Corretor de imóveis e experiente investidor em ativos digitais, Gritzbach usava seus conhecimentos para aplicar dinheiro dos criminosos no setor imobiliário e no mercado financeiro. Mas ele passou a ter problemas com a organização após ter supostamente desaparecido com cerca de US$ 100 milhões (R$ 547 milhões) repassados a ele por Cara Preta para que fossem investidos em criptomoedas.

Gritzbach chegou a ser julgado e absolvido pelo tribunal do crime. O resultado desse julgamento irritou integrantes do bando e resultou em ao menos mais duas execuções de envolvidos com o esquema criminoso.

Na conclusão, a Polícia Civil afirma que a execução de Gritzbach foi claramente um acerto de contas por seu suposto papel de mandante nas mortes de Cara Preta e Sem Sangue, pela apropriação de imóveis e valores dos chefes da facção, além de ser também motivada pela delação acordada com o Ministério Público.

Tais conclusões reforçam a suspeita sobre quem são os integrantes do núcleo de mando da execução: Carlos Gongorra Castilho, o Cigarreira, que era amigo de Cara Preta e teria sido financeiramente prejudicado por Gritzbach, e Diego do Amaral Coelho, o Didi, que teria desavenças com a vítima.

Diretamente ligado aos mandantes está o sexto e último iniciado, Kauê Amaral Coelho. Ele é primo de Didi e foi designado como olheiro no momento da execução. Sua tarefa era monitorar Gritzbach na saída do aeroporto.
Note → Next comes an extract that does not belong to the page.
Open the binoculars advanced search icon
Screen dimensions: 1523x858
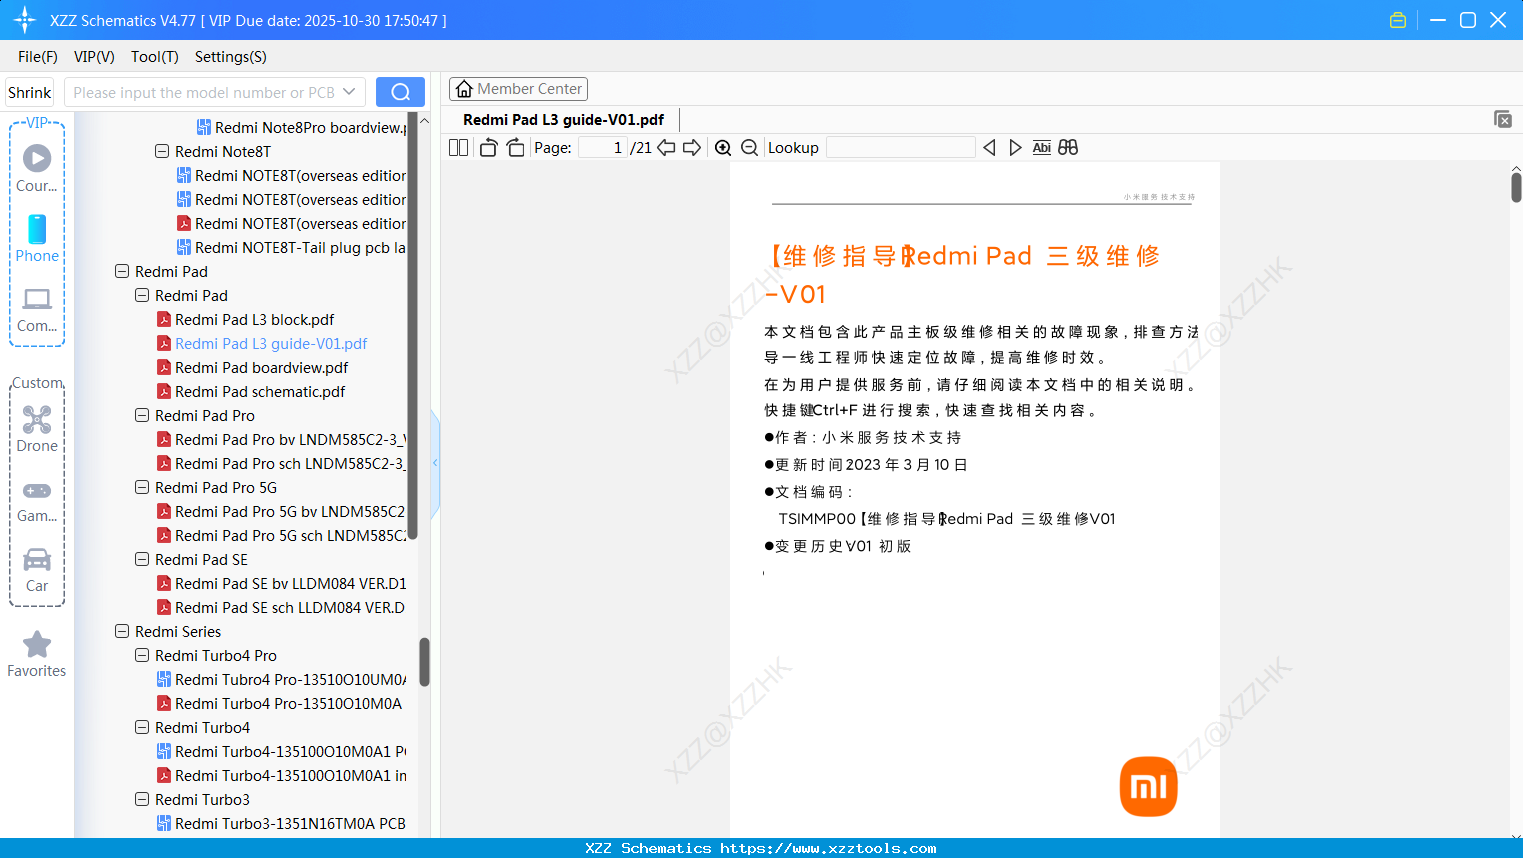point(1067,147)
Uma troca de mensagens entre um primo e o irmão de Coelho também foi interceptada. Eles comentam sobre a participação do suspeito na execução, falam sobre a motivação e mencionam a realização de uma comemoração em Igaratá (SP) pela morte de Gritzbach. O suposto olheiro segue foragido.

Um dos principais objetivos da conclusão do inquérito nesta sexta era a necessidade de pedir a prisão preventiva (sem prazo) dos seis suspeitos dos núcleos de mando e execução do assassinato, embora isso não encerre outras investigações relacionadas ao caso.